METHODS:PURPOSE:Low skeletal muscle mass has been associated with poor prognosis in patients with advanced lung cancer. However, little is known about the relationship between skeletal muscle mass and overall survival in patients with bone metastases from lung cancer. The objective of the present study was to evaluate the prognostic value of low trunk muscle mass in predicting overall survival in these patients.

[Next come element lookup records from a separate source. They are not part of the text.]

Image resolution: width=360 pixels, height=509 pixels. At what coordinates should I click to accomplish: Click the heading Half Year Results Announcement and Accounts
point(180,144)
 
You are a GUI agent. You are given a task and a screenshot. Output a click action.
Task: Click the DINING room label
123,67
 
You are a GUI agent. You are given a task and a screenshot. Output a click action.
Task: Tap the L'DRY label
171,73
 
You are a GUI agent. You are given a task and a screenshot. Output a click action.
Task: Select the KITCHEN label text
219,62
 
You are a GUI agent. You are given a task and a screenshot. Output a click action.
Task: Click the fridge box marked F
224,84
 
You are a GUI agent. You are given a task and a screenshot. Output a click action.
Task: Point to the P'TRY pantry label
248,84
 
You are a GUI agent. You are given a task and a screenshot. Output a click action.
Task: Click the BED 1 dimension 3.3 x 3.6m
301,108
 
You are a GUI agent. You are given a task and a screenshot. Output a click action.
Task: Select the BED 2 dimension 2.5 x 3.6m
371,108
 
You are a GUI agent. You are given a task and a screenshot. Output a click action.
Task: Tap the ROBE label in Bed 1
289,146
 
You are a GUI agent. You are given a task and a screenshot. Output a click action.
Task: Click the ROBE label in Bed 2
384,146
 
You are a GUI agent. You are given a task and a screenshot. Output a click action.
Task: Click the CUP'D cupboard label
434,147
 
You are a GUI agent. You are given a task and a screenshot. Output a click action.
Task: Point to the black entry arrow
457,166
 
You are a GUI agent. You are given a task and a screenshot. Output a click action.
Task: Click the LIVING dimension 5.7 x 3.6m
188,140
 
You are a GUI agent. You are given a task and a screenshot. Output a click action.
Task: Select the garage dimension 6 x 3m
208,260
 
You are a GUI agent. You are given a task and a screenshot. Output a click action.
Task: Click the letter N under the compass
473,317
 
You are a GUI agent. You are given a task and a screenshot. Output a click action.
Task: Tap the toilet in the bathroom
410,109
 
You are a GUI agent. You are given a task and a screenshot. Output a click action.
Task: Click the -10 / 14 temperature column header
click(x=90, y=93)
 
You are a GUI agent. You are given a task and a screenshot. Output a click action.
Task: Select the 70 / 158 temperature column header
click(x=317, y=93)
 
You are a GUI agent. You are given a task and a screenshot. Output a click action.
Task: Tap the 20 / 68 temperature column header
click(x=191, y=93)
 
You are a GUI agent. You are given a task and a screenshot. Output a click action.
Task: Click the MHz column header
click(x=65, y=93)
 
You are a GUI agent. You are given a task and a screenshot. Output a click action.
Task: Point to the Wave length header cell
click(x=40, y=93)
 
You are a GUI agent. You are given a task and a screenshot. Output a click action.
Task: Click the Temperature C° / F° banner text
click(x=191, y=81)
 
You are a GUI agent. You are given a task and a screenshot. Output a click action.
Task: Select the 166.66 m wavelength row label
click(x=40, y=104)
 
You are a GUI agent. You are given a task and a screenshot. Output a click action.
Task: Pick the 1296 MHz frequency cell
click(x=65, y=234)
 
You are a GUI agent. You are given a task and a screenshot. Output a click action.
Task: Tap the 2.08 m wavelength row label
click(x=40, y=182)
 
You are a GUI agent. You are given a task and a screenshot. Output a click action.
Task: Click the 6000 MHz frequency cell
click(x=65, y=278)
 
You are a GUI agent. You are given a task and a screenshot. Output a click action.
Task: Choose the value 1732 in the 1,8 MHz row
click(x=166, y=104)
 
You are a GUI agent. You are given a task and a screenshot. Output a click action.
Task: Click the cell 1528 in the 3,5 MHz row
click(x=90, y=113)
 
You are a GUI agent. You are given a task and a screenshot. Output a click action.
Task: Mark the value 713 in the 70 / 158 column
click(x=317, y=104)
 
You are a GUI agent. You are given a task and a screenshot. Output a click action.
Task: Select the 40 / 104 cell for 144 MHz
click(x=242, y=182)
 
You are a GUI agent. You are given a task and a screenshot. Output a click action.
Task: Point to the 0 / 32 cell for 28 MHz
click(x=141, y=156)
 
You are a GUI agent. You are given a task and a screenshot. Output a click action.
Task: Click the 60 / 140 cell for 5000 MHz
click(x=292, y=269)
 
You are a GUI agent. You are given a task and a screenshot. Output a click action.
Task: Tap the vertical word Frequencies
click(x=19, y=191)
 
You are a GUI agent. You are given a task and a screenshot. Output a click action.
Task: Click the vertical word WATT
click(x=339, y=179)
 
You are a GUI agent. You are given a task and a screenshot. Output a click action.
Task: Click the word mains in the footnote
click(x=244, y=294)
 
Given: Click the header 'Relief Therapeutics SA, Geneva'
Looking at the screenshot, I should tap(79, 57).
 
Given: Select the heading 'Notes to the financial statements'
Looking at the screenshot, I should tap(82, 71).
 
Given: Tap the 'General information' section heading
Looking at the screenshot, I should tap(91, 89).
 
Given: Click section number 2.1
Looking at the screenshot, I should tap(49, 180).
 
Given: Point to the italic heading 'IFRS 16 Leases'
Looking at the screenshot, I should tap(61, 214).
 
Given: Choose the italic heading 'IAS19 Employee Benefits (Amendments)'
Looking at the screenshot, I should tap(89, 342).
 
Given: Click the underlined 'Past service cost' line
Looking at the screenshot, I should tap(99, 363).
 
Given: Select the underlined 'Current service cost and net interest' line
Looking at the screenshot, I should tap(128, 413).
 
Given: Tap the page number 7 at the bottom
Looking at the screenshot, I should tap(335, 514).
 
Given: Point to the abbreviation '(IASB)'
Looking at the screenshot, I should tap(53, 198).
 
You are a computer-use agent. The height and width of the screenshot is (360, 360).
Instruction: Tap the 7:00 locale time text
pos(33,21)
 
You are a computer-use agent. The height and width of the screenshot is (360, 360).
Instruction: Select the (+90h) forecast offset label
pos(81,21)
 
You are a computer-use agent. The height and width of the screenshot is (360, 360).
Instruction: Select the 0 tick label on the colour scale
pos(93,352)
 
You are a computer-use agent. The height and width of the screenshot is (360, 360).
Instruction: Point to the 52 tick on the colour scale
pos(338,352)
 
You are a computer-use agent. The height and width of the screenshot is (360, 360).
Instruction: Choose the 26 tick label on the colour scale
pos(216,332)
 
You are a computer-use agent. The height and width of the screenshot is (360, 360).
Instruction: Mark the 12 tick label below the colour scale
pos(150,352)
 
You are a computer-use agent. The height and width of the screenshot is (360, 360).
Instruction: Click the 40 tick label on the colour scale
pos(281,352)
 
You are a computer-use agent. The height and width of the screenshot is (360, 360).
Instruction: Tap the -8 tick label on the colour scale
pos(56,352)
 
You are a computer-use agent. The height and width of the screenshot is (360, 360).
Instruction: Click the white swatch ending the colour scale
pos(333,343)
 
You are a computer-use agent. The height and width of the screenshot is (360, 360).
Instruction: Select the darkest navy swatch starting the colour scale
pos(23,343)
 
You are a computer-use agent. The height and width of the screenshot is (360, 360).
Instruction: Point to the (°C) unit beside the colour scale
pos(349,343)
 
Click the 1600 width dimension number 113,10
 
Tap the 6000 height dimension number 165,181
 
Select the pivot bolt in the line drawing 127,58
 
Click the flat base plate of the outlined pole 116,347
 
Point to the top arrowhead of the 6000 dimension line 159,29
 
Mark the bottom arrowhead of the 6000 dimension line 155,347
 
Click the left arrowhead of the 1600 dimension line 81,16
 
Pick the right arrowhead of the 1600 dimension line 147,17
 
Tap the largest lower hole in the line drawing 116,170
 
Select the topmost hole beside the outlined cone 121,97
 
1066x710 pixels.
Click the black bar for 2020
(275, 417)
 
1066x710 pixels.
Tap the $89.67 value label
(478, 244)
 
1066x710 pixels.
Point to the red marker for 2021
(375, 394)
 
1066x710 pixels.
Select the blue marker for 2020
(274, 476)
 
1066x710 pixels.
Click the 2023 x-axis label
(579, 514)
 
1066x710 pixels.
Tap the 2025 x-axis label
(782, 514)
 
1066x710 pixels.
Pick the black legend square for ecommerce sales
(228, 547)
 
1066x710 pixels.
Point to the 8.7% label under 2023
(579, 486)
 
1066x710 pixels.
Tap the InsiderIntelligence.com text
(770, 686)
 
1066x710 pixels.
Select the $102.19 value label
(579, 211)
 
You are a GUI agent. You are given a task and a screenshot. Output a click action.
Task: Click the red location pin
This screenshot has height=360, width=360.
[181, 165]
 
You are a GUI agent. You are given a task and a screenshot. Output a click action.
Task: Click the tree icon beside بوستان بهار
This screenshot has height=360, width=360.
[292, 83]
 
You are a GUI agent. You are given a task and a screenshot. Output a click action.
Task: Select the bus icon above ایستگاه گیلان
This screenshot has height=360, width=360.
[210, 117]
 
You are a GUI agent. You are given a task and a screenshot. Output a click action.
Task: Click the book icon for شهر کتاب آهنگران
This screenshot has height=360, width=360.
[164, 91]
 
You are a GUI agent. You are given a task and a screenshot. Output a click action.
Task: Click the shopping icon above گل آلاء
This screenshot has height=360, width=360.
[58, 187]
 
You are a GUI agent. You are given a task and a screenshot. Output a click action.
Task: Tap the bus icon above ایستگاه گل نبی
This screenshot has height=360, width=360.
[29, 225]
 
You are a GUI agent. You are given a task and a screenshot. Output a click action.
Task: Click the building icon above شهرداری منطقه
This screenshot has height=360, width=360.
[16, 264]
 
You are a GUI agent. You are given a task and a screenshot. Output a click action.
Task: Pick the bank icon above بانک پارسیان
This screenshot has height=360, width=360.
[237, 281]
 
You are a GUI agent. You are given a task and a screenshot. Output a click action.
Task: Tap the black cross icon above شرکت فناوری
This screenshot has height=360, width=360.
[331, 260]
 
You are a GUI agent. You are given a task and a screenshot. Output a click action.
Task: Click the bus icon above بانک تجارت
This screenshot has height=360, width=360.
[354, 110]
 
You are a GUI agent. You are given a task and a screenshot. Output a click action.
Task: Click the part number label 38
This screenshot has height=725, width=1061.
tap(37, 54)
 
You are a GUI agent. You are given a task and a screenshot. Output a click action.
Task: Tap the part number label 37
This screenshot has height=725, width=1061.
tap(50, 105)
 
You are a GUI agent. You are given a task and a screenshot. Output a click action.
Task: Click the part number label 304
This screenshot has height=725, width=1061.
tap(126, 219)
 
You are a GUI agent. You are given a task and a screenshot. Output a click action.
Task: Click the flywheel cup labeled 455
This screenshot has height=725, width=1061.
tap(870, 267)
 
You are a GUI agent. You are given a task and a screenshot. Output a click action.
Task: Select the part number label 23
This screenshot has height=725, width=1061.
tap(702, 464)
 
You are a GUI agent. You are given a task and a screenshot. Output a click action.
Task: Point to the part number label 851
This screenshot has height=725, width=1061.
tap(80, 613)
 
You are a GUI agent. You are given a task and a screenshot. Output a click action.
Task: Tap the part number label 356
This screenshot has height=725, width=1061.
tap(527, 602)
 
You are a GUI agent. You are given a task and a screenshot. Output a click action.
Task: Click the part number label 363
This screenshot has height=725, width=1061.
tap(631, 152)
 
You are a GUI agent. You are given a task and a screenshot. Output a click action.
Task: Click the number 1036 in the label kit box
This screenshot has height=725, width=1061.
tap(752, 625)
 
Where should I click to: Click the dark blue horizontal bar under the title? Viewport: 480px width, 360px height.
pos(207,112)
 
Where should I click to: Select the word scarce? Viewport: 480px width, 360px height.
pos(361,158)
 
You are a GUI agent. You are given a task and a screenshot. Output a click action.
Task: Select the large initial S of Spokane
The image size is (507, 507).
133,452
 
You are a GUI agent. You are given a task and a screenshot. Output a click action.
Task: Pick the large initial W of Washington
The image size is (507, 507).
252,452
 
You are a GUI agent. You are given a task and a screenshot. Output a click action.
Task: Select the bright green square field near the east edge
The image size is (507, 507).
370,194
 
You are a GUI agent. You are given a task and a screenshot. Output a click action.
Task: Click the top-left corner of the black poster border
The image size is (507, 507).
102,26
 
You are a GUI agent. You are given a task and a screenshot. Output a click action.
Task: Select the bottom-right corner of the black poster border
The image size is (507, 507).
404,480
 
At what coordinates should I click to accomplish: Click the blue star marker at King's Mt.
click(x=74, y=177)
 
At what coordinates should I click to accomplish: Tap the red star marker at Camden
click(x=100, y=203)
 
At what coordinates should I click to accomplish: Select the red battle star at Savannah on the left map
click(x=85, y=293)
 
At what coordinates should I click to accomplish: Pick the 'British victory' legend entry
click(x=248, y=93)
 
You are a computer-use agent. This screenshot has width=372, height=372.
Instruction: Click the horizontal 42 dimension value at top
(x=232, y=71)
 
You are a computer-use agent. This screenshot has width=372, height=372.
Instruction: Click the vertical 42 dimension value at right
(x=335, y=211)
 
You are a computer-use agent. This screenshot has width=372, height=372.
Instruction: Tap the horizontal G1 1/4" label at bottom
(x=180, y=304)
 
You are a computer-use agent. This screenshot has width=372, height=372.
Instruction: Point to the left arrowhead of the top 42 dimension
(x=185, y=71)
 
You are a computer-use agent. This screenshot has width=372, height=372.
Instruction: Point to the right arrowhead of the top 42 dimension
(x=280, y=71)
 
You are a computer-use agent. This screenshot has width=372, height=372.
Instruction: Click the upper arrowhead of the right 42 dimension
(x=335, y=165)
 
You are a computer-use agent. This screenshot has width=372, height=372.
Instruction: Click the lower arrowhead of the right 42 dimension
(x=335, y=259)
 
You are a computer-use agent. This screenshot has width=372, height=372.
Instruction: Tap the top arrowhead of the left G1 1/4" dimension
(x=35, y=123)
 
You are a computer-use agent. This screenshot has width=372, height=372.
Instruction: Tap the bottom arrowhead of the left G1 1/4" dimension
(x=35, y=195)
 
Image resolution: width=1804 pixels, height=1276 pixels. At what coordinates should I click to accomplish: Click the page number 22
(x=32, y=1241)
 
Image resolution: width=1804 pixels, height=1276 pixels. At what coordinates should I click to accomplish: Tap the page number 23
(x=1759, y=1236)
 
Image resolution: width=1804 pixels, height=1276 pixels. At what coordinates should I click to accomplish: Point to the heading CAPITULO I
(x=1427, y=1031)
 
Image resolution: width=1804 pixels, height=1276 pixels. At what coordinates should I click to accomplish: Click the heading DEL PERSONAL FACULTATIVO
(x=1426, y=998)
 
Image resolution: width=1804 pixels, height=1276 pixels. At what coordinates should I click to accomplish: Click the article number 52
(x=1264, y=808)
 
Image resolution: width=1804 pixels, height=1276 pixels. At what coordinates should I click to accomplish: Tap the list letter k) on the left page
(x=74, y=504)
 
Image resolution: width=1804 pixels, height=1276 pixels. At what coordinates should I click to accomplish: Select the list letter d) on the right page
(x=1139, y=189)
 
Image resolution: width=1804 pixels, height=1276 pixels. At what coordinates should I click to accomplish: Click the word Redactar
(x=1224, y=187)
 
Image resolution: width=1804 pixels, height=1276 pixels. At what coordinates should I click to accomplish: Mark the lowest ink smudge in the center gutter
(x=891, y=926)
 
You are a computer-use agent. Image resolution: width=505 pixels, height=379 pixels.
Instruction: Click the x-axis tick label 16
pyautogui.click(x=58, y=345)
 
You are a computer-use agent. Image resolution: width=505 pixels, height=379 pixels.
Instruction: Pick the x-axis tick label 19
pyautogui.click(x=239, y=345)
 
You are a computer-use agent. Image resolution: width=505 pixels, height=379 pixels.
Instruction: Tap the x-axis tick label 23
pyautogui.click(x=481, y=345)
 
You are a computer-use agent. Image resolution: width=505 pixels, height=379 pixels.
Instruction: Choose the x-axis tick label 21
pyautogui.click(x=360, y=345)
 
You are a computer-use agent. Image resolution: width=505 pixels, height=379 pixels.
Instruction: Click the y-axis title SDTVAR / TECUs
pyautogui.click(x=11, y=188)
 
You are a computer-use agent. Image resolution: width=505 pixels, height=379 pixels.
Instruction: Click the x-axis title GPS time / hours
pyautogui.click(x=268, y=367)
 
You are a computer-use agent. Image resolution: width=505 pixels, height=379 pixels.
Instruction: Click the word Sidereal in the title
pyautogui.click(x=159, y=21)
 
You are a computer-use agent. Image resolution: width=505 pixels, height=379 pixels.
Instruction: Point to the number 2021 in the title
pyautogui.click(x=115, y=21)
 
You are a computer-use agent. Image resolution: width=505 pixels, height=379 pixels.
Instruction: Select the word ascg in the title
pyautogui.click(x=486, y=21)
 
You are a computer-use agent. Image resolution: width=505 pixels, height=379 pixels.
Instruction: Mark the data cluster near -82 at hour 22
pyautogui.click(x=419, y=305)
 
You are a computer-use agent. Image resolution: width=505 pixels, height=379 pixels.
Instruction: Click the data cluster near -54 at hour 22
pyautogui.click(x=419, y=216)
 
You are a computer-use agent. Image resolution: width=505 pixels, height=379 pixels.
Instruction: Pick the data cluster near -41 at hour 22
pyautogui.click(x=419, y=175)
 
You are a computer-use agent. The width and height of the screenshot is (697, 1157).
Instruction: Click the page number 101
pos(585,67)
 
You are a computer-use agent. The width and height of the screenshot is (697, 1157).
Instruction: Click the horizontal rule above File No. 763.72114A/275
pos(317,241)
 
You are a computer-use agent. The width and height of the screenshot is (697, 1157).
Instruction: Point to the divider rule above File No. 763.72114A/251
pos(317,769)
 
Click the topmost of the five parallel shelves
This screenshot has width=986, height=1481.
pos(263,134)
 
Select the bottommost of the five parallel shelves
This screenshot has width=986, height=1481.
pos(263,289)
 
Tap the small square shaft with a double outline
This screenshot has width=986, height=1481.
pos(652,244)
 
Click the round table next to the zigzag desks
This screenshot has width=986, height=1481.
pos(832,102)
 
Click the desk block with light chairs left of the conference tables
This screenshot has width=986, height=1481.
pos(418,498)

METHODS:The data from 198 patients who were diagnosed with bone metastases from lung cancer from April 2009 to May 2017 were retrospectively reviewed. The areas of the psoas and paravertebral muscles were measured at the level of the third lumbar vertebra on computed tomography scans taken at the time nearest to the diagnosis of bone metastasis. Muscle area was evaluated for male and female cohorts separately using different cutoff points. Cox proportional hazards analysis was performed to evaluate the factors independently associated with overall survival. RESULTS:The overall survival of patients in the lowest quartile for psoas muscle area or paravertebral muscle area was significantly shorter than that of patients above the 25th percentile for muscle area (p < 0.001). Multivariate analyses showed that paravertebral muscle mass (hazard ratio, 1.73; 95% confidence interval, 1.17-2.56; p = 0.006), epidermal growth factor receptor-targeted therapy, and performance status were independent prognostic factors. CONCLUSIONS:Low paravertebral muscle mass was associated with shorter survival, independently of known prognostic factors.